Stories from the Mission Field

July 2023

India: Leprosy still exists

There are still thousands of new cases of leprosy worldwide each year, most of them in India. According to the WHO, more than 200,000 people contracted the chronic infectious disease in 2019. Yet leprosy is easily treatable today and actually no longer a reason for exclusion. But the reality is different.

When Manjula (name changed) was 15 years old, she discovered an unusual pale pink spot on her thigh. Thinking nothing of it, she applied an ointment and continued to attend to her chores. Manjula's family kept a few animals and sold milk. A few days later, another spot appeared on her right cheek. Her parents took her to a doctor, who gave her an herbal remedy to treat it. It did not bring any improvement. Soon she could not move her fingers and lost feeling in her hands. At the state hospital, they referred her to a leprosy hospital. But Manjula refused to go there: Leprosy means ridicule, exclusion, suffering.

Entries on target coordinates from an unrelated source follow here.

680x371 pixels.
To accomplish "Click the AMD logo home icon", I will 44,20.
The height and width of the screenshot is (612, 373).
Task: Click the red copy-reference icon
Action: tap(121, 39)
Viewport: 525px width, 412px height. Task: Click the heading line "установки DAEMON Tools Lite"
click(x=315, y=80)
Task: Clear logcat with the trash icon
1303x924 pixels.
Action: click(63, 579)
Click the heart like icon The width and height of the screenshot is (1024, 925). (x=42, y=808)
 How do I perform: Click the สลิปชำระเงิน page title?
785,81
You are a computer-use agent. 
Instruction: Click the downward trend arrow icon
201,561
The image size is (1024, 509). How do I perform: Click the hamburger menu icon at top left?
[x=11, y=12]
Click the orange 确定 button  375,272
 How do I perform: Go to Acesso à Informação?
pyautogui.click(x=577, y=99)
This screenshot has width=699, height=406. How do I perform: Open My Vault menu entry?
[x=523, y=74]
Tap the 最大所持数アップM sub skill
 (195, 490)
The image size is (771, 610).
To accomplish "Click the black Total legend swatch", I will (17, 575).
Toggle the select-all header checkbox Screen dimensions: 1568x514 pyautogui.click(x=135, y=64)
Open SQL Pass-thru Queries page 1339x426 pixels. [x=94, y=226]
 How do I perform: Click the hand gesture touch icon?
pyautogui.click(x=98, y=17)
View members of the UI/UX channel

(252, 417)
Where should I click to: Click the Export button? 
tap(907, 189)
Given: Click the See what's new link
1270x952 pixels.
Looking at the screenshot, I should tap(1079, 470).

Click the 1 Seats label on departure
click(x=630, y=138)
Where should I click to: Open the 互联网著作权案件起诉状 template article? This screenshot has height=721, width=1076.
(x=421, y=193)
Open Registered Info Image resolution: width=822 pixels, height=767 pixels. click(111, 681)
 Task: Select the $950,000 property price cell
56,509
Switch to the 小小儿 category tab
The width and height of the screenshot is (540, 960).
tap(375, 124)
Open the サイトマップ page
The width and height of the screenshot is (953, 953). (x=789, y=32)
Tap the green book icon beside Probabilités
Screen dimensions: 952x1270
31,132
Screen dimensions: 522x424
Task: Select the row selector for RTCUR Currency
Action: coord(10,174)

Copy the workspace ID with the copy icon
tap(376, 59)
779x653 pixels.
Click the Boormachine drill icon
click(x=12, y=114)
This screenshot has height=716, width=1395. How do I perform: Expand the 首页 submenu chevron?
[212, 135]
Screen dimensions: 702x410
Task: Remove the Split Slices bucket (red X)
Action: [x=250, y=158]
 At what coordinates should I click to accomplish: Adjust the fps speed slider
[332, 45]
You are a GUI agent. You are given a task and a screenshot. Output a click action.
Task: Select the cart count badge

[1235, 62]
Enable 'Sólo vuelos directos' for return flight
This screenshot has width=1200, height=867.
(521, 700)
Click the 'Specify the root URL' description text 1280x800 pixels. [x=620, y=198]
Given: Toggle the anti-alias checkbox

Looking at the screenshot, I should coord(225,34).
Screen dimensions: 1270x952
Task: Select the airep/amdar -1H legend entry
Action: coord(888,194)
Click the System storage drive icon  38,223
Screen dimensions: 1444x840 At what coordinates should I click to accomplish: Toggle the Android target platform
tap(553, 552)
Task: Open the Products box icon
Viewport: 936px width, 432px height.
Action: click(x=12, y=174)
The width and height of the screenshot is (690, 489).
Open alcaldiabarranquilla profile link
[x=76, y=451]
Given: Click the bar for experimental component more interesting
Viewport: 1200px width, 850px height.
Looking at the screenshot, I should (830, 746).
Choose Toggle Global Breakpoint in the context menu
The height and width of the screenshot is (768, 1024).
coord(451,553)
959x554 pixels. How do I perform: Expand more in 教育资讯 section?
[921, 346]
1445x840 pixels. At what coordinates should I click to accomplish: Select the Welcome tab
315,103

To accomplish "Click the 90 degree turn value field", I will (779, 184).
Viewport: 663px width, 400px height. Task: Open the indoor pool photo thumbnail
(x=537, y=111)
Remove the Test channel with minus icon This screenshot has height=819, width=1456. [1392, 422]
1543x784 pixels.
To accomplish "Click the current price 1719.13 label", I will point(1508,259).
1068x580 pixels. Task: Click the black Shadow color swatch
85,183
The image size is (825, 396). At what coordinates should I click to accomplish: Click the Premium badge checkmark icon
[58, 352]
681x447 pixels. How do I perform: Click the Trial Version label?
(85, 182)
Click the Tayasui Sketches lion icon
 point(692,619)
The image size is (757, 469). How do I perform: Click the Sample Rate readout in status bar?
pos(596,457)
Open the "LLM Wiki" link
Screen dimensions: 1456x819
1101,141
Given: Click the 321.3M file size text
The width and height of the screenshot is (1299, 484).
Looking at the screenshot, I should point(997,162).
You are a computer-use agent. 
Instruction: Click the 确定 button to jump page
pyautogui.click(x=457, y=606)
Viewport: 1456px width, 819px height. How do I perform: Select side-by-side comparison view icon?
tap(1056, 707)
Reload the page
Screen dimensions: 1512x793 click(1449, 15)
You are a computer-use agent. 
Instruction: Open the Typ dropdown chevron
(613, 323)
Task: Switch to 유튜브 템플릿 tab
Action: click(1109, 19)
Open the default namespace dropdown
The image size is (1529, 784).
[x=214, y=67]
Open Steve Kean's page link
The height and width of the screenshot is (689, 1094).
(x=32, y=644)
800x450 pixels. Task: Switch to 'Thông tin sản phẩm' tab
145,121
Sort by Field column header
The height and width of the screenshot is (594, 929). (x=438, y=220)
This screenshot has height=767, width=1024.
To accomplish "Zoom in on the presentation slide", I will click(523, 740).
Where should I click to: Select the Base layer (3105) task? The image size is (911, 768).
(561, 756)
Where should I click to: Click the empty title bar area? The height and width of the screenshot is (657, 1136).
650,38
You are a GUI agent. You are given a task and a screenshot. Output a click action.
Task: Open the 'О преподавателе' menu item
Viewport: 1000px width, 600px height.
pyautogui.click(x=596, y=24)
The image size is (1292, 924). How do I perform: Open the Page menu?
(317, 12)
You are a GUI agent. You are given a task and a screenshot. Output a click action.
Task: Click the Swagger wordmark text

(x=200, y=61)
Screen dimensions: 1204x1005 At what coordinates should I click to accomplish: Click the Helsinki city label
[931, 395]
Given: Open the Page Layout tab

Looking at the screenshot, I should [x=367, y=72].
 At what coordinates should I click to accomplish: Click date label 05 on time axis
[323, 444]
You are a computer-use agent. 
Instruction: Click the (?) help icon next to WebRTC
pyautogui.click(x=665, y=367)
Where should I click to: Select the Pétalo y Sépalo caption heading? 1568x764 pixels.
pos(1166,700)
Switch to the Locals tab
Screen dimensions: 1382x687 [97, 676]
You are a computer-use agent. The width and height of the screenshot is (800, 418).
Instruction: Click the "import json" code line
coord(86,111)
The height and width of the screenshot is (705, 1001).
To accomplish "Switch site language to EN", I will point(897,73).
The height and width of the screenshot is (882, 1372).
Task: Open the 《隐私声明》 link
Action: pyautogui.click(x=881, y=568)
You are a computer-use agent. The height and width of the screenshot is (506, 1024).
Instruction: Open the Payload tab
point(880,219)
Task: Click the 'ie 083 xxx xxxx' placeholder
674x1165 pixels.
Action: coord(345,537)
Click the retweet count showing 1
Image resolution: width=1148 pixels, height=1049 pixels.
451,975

Fight against disease and stigmatization

In India, there are still major challenges in the fight against leprosy. The government now provides medicines free of charge and is trying to educate the population. But high population density and poor sanitary conditions contribute to the spread of the disease. The biggest problem is stigmatization: no one wants to deal with "lepers”.

Manjula must go

At that time Manjula was already engaged to a man. She did not want to give up her life, continued to take the herbal medicine and hoped for improvement. But eventually small holes appeared under her toes. She could hardly walk anymore. When people found out that the young woman had leprosy, they shunned her. Her fiancé also left her. Finally, Manjula went to the leprosy hospital, was treated there, and returned to her village after a few days. But no one, not even her family, let her stay with them. She went to the clinic again and asked to stay there longer. The doctors advised the desperate woman to go to the Poolbagh colony.

Refuge Leper Colony

Bridge of Hope, EBM INTERNATIONAL's partner organization, has been supporting people in the "Poolbagh" leper colony for more than 30 years. About 60 families receive rice and other food there, they get medical help, medicine and bandages for their ulcers. Manjula was 22 years old when she arrived there. At first, she lived in a simple hut made of wood and leaves. The leper colony became her new home: she met a man who also had leprosy. The two married and had a son, who is now grown up.

Attention and dignity

Today Manjula is 45 years old, widowed and still marked by her illness. She continues to live in the leper colony and receives rice and medical assistance. At least as valuable, however, is the attention she receives from the staff of Bridge of Hope: Loving words, support in her daily life, the knowledge that she is accepted and loved even in her illness.

If leprosy is detected early and those affected receive appropriate medical care, the disease can be cured. A normal life is possible. Through medical care at the leper colony, the children who grow up there are healthy. Perhaps they will actually experience one day: leprosy no longer exists.